§ **Selected passage**:
LAHORE, April 19: After killing scores of white and brown tigers in India and Bangladesh during the last few months, a blood parasite has arrived in Pakistan claiming the lives of two big cats at the Lahore Zoo on Wednesday.

Survival chances of the three remaining tigers — a white pair and one brown female — are also said to be bleak as they are also suffering from the deadly disease Trypanosoma.

Victims of the disease are six-year-old white tiger called Charles and eight-year-old brown tiger Michael. Last week, a brown cub also died of the same disease. Several tigers at the Lahore Zoo also died when the disease first hit Pakistan about a decade ago.

Experts have cautioned the government to take precautionary measures in country’s other zoos to protect the big cats from the disease.

At present, two and four each brown tigers are in Bahawalpur, Karachi and Raiwind zoos, respectively, and one white beast in Rawalpindi.

The eight-member team, headed by Prof Dr Khalid Pervaiz of the University of Veterinary and Animal Sciences, constituted to investigate the matter has already confirmed the disease after examining the affected tigers’ blood.

Zoo director Mohammad Yousaf Pal told Dawn that the big cats were on medication (fabribina) and supportive vitamins were given to them but they could not survive.

§ **Records**:
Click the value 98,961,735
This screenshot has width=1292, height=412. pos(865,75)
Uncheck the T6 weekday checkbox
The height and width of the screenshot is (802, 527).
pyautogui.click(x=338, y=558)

§ **Task 1**:
Answer these questions from the article on the tiger deaths at the Lahore Zoo:
(a) What were the names of the two tigers that died on Wednesday?
(b) Who heads the team formed to investigate the matter?
(c) What medication were the big cats given?
§ **Task 2**: Pick up the article on the tiger deaths at the Lahore Zoo after its last sentence and carry it forward.

§ **Exercise output 1**:
(a) Charles, a six-year-old white tiger, and Michael, an eight-year-old brown tiger.
(b) Prof Dr Khalid Pervaiz of the University of Veterinary and Animal Sciences.
(c) Fabribina, along with supportive vitamins.

§ **Exercise output 2**:
The amount of the dose had been doubled for the remaining ones following the incident, he said, hoping against hope for their survival. He said the bodies of tigers would be preserved after autopsy.

According to a study, a tiger contracts this disease owing to the bite of a green fly or mosquito. The zoo authorities have quarantined the remaining tigers to stop flies from entering.

Visitors unaware of the development were seen arguing with the guards to lift the net covering of tigers’ cages, but to no avail. “People, especially children, come here to see the tigers. We are disappointed,” a visitor said while speaking to this reporter.

A report on the deaths of the big cats in South Asia says the parasite originated in sub-Sahara Africa where it was spread by tsetse flies. It has been eradicated in Africa and recently reappeared in South Asia.

The report says it is a curable disease provided it is diagnosed at the early stages. In Dhaka, there is a question mark on the death of medicine-administered tigers. It points out that the death of tigers occurred due to lack of proper drugs and equipment, inadequately trained staff, lack of proper care of animals, and small amounts of funds available for medicines or emergency care.

The Lahore Zoo management, however, claimed that none of such factors is the cause of death of the big cats. Surprisingly, the experts are not sure as to how the disease is transmitted into the beasts.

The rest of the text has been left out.